As is it, while it's a nice service, it's still got all the issues of other archive ones:
1. It's online only, so one failed domain renewal or hosting payment takes everything offline.
2. It being online also means I can't access any saved pages if my connection goes down or has issues.
3. The whole thing is wide open to having content taken down by websites wanting to cover their tracks. I mean, what do you do if someone tells you to remove a page? What about with a DMCA notice?
It's a nice alternative to archive.is, but still doesn't really do what the title suggests if you ask me.
by jpalomaki on 6/27/17, 1:09 PM
This might be a good use case for distributed storage (IPFS?).
Instead of hosting this directly on my computer, it would be interesting to have a setup where the archiving is done via the service and I would just provide somewhere a storage space where the content would end up being mirrored (just to guarantee that my valuable things are saved at least somewhere, should the the other nodes decide to remove the content).
I would prefer this setup, because it would be easily accessible for me from any device and I would not need to worry about running some always available system. With some suitable P2P setup my storage node would have less strict uptime requirements.
by dbz on 6/27/17, 12:50 PM
This is pretty cool. I have a chrome extension that let's you view the cached version of a web page [1]. Would I be able to use this through an API? I currently support Google Cache, WayBack Machine, and CoralCDN, but Coral doesn't work well and I'd like to replace it with something else.
[1] https://chrome.google.com/webstore/detail/cmmlgikpahieigpccl...
by prirun on 6/27/17, 1:09 PM
I think you should explain why you're paying Google to archive web pages for others, ie, how do plan on benefiting from this? If you have some business model in mind, let people know now. It's the first question that comes to my mind when someone offers a service that is free yet costs the provider real money. You obviously can't pay Google to archive everyone's web pages just for the fun of it.

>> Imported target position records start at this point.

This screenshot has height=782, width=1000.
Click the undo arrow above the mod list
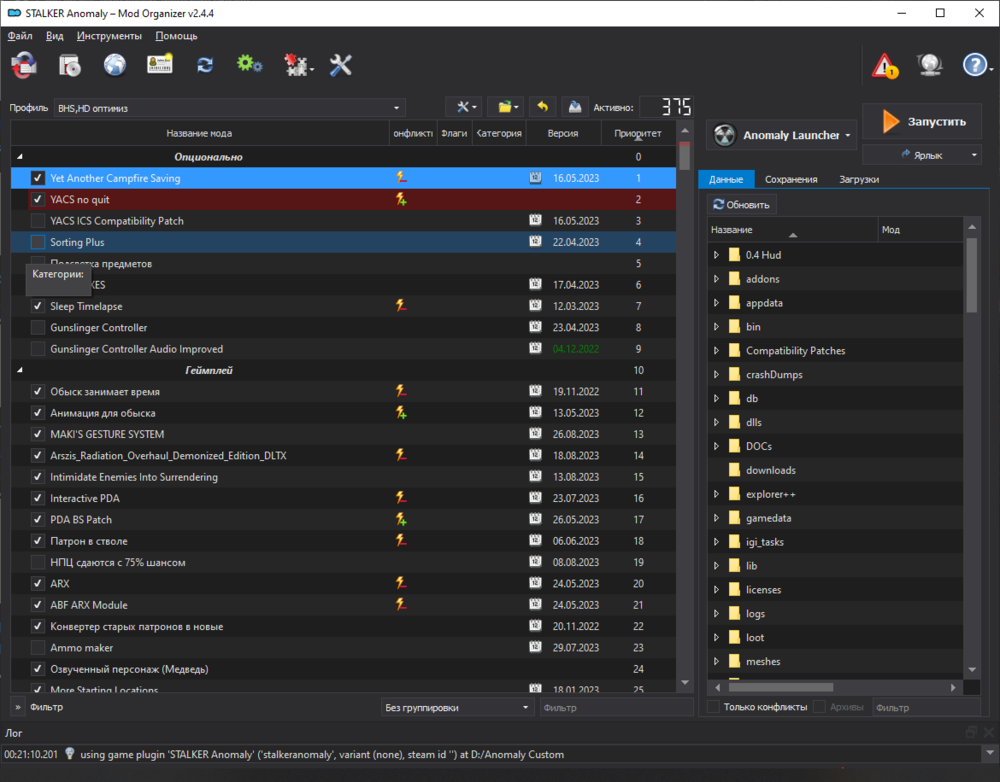coord(542,107)
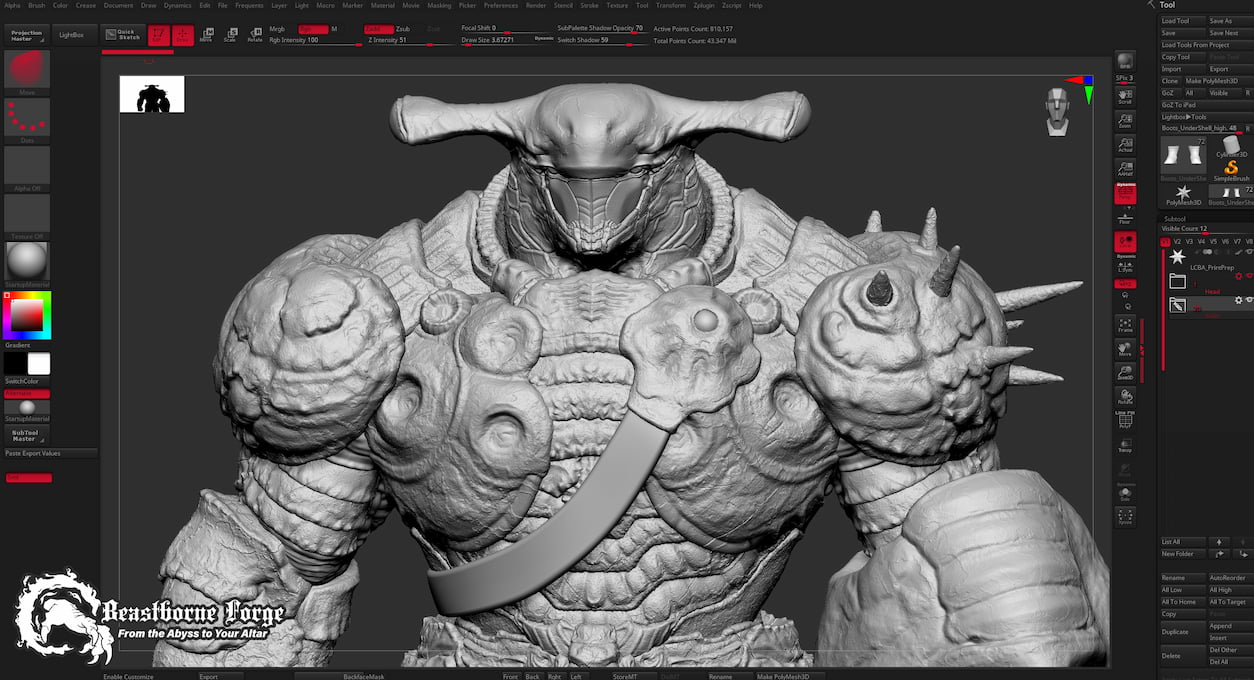Image resolution: width=1254 pixels, height=680 pixels.
Task: Select the Rotate mode icon
Action: (254, 34)
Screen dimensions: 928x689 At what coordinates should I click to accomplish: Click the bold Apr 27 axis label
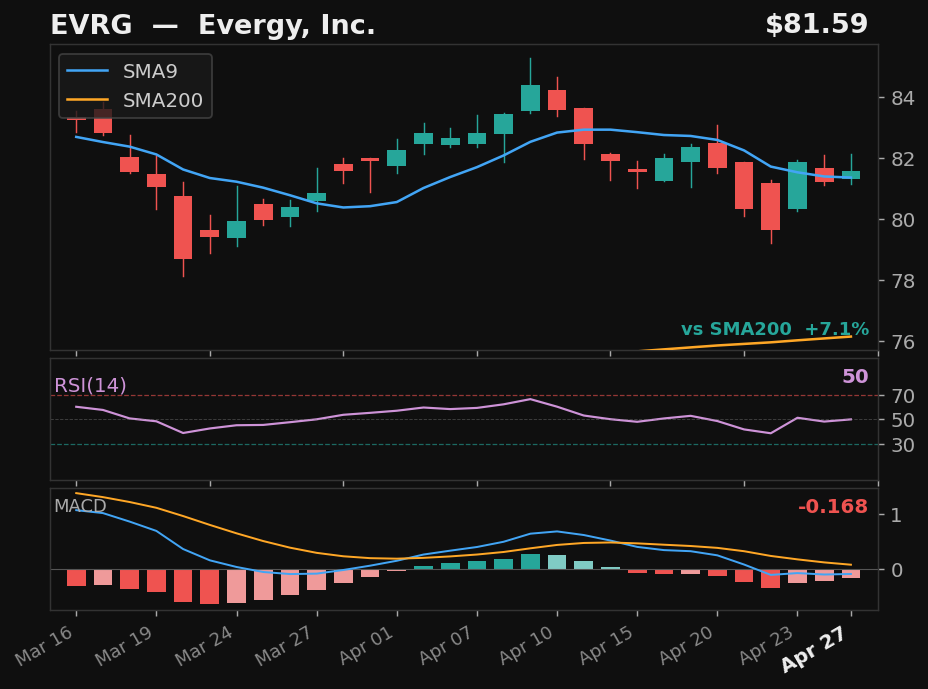tap(814, 650)
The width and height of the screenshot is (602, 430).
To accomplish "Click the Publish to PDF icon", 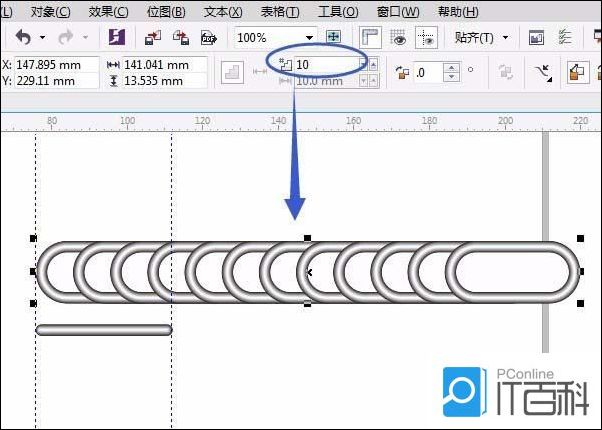I will pos(209,37).

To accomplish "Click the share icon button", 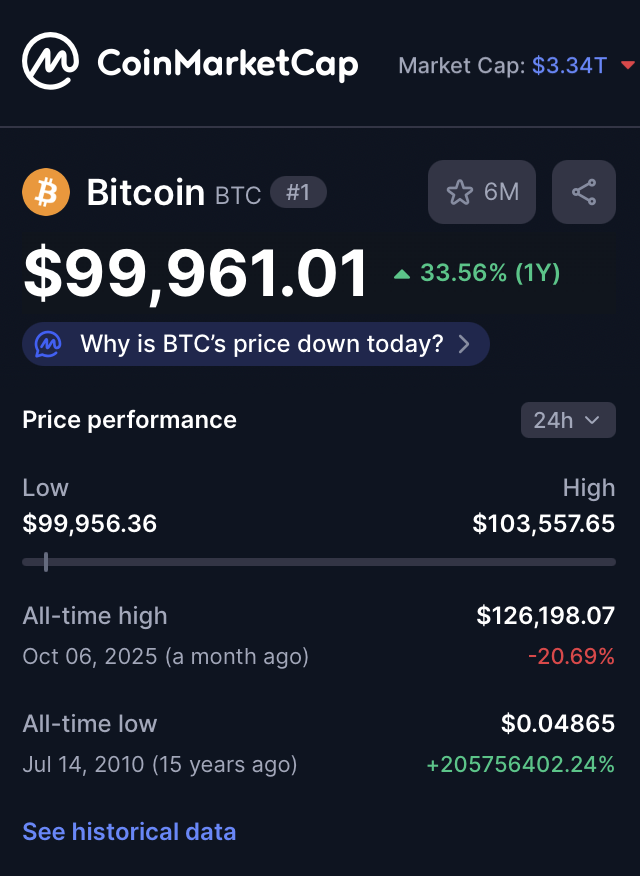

by gorbachev on 6/27/17, 1:43 PM
You should try and rewrite relative links in websites that get archived. I tested your app with a news site, and all the links go to archive.tesoro.io/sites/internal/url/structure/article.html
I also second the need for user accounts. If I am to use your site as my personal archive, then I would need to log in and create a collection of my own archived sites.

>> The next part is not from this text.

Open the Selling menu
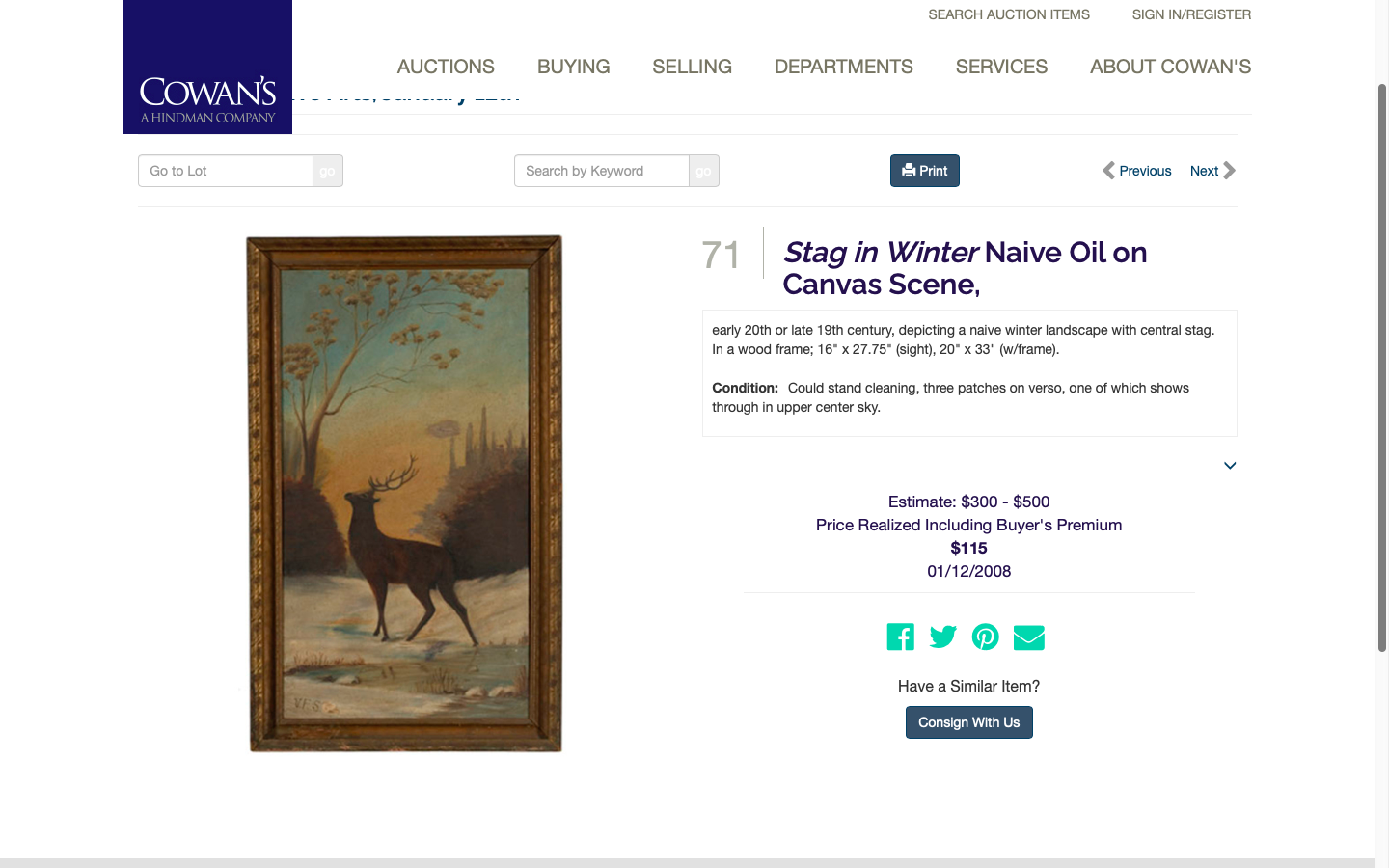Viewport: 1389px width, 868px height. [x=692, y=67]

by arkenflame on 6/27/17, 11:28 PM
I made a simple Chrome extension to automatically save local copies of pages you bookmark, if you prefer that instead: https://chrome.google.com/webstore/detail/backmark-back-up-t...
by lozzo on 6/27/17, 12:23 PM
it would be nice to have a bit of explanation on how it works and why we can be confident that we can rely upon it
by jdc0589 on 6/27/17, 3:03 PM
> Tesoro saves linked assets, such as images, Javascript and CSS files.
I'm confused. It looks like image sources in "archived" pages on Tesoro still point back to the origin domain.
Edit: it works as expected. I just didn't notice the relative paths.
by salmonfamine on 6/27/17, 3:38 PM
Worth noting that Tesoro is the name of a major oil/fuel company in Texas.
by NicoJuicy on 6/27/17, 1:44 PM
When a company went down, i downloaded every one of their clients with httrack and wget. Just to be sure their clients wouldn't lose their site. ( and some other things)
I wonder what this site uses
by pbhjpbhj on 6/27/17, 1:07 PM
How are you handling copyright infringement? Outside USAs Fair Use terms this looks like pretty blatant infringement.
by skdotdan on 6/27/17, 5:42 PM
Nice. How are you planning to pay the servers? Your service seems quite storage-intensive.